■ Actions to take
(1) In the piece on step-ups, how high is the bench or chair used in the Harvard Step-Up Test?
(2) Carry on the piece on step-ups from its final sentence.

■ Extract to read
--------
His name: Anatoly Bondarchuk. This is where there should be some form of intensity-increasing music effect. Maybe that Clunk-Clunk from Law & Order. "The Clang!" Something like that.
Try it . . .

His name: Anatoly Bondarchuk.

His studies led him to conclude that a particular form of what we'll call the High Step-Up had two significant advantages over the standard back squat. Bondarchuk concluded that high step-ups:

1) produce greater gains in thigh and hip power; and
2) cause fewer injuries.

Bondarchuk does his research and coaching in Kiev. His fellow Soviet coaches and sports scientists were skeptical about his conclusions. However, as time passed and he was able to convince a few athletes and coaches in a variety of sports to drop squats from their routines and adopt the high step-up, it became clear that he had made a significant breakthrough. Many of the athletes using his "new" exercise began to make gains in power that were well beyond what they had made using only the squat.

We qualify the word "new" because, in one form or another, the step-up has a fairly long history herstory it'sstory. A review of dozens of pre-1900 books in the Physical Culture Library at the University of Texas revealed that the step-up was commonly practiced before the turn of the century. In fact, Dr. Dudley Allen Sargent, who was for years the directer of physical training at Harvard University, used a form of the step-up as he was devising one of the first known methods of cardiorespiratory training. Sargent's method, first used over 80 years ago, is called the Harvard Step-Up Test. It involves stepping up, at a timed pace, onto a bench or chair approximately 20 inches high for a set period of time and checking the pulse rate at predetermined intervals.

A short yet wondrous presentation on Sargent by Aaron Kaiser is Here:
http://slideplayer.com/slide/9943637/

This guy, this Sargent, did one helluva lot for weight lifting.
You should know about him. Or not.

But the step-up was also used to strengthen and develop the hips and thighs. As weight training grew in popularity in the 1920s and '30s, the step-up with extra weight began to appear in books and magazines of that era. However, the squat with added weight was also given an enormous boost in America during this same era thanks to several crucial factors:

1) The wonderful lifting of the young German immigrant "Milo" Steinborn, who could do a full squat with more than 500 pounds.

2) The publicity given to Milo's world-record-breaking abilities in weight lifting; and

3) The career of Joseph Curtis Hise, who not only gained a great deal of strength and muscle size with high rep squats, but also had the ability to fill other bodybuilders with enthusiasm for this arduous but effective form of training.
--------
■ Dataset extract

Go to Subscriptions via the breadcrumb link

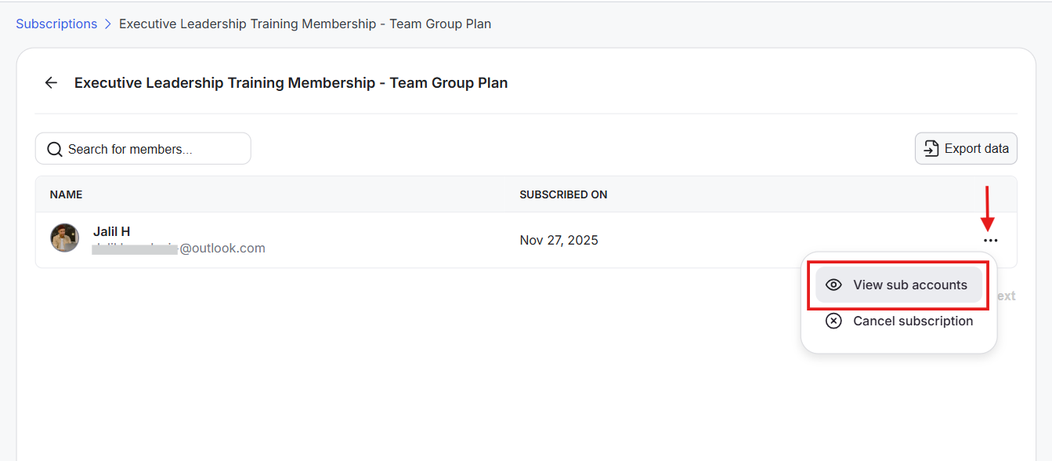56,24
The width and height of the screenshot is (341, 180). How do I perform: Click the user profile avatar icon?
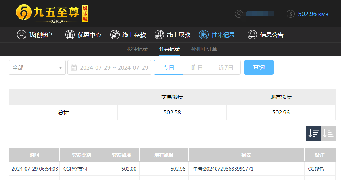pyautogui.click(x=239, y=14)
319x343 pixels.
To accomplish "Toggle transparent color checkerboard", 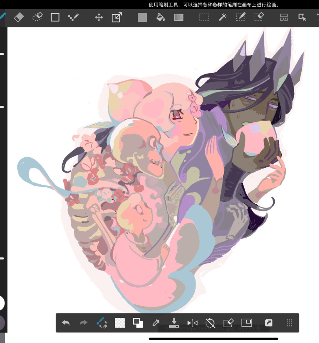I will (120, 323).
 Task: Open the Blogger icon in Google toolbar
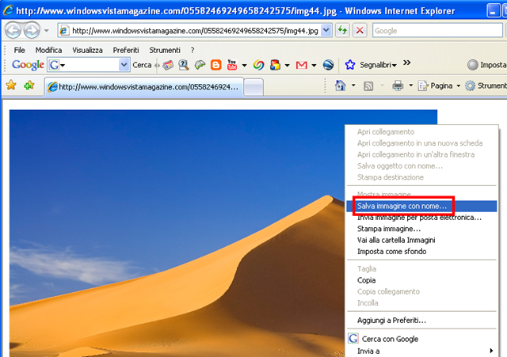215,65
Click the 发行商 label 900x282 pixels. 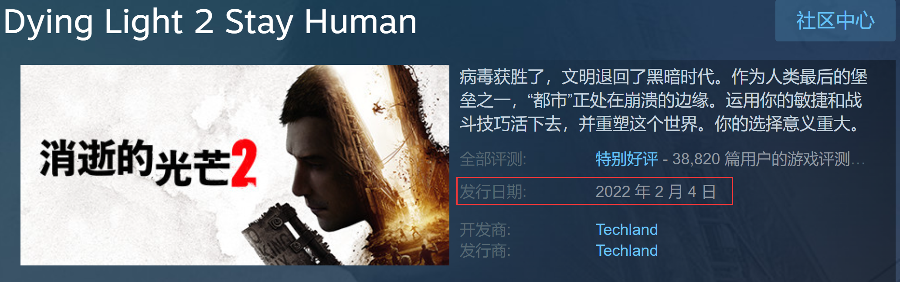(485, 251)
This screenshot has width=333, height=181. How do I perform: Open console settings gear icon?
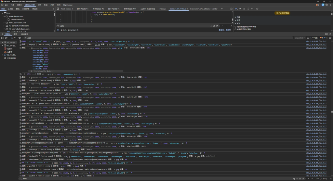(x=330, y=38)
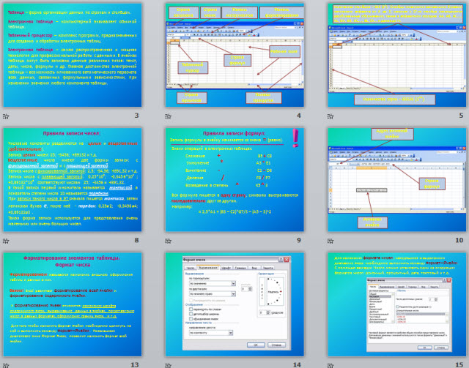
Task: Preview animation via star icon below slide 8
Action: pos(5,241)
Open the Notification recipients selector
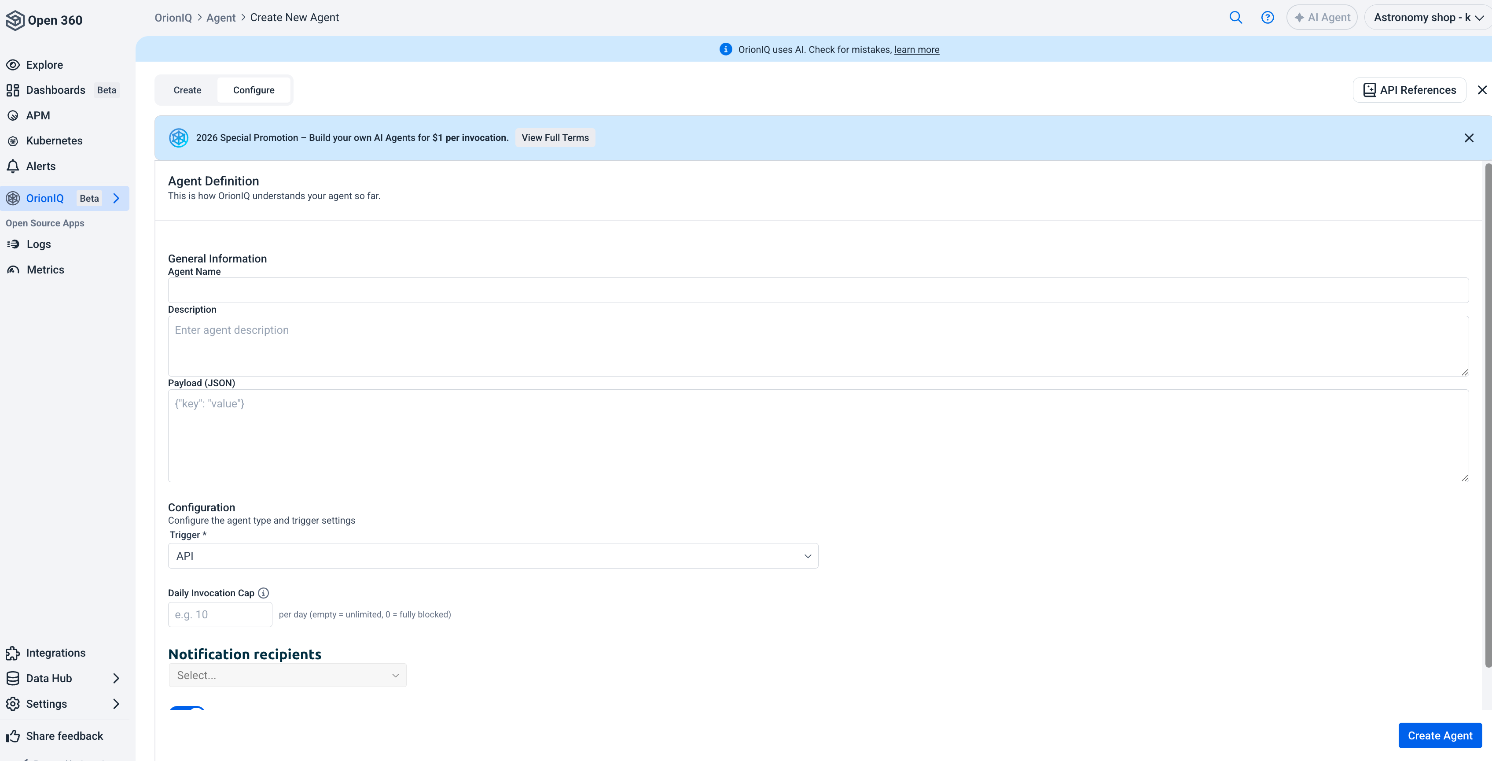Image resolution: width=1492 pixels, height=761 pixels. click(x=287, y=675)
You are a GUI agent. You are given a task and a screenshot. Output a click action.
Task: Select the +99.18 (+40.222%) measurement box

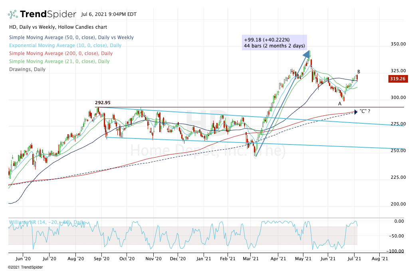[274, 42]
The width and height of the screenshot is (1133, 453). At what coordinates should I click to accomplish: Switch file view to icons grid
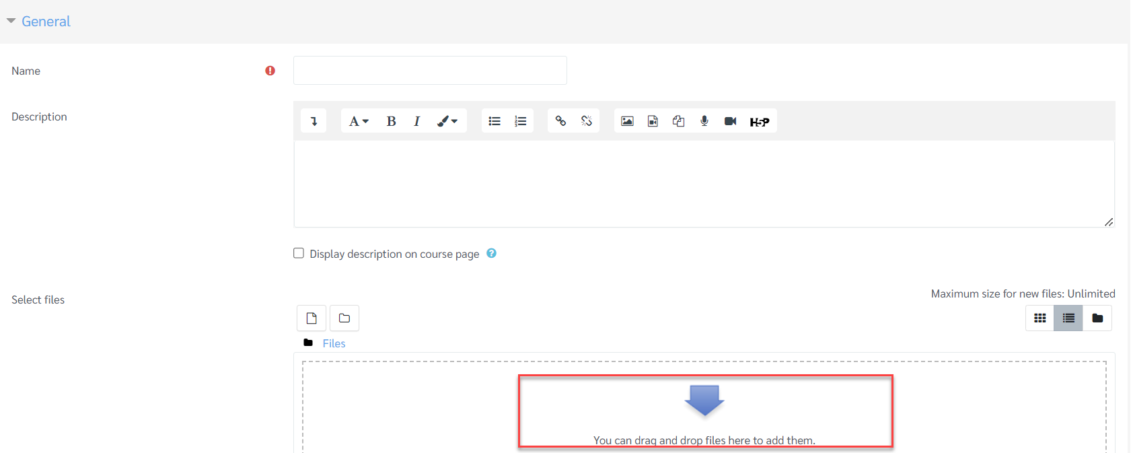(x=1039, y=318)
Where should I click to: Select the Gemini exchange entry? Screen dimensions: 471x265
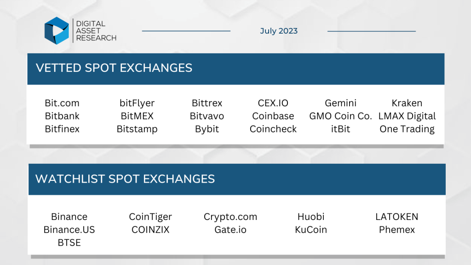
--------
■ Solved problems
(1) Approximately 20 inches.

(2)
Absolutely! Hise, along with Charles A. Smith, make up the two man army of my all time favorite muscle writers. Yes, true elite authors who at times limited themselves to lines written on the pursuit of might and brawn. Of course, in the case of both these personal faves, there was much more inserted into each article. Hise, especially, used his notoriety and publishing opportunities to further his own secondary cause . . . that of realizing a strange deaf-eared and blind-eyed quality among the majority when it comes to looking over the self-imposed wall of ignorance we choose to build around ourselves. Had Hise, and Smith as well for that matter, existed in the digital, all hands on internet era, I doubt they would've lived as long as they did. How do you spell suicide, anyhow. I know there's a rope in there somewhere.


Squat Challenged

When the Eastern European nations, led by the Soviet Union, began to assert themselves athletically after World War II, one cornerstone of their success was The Squat.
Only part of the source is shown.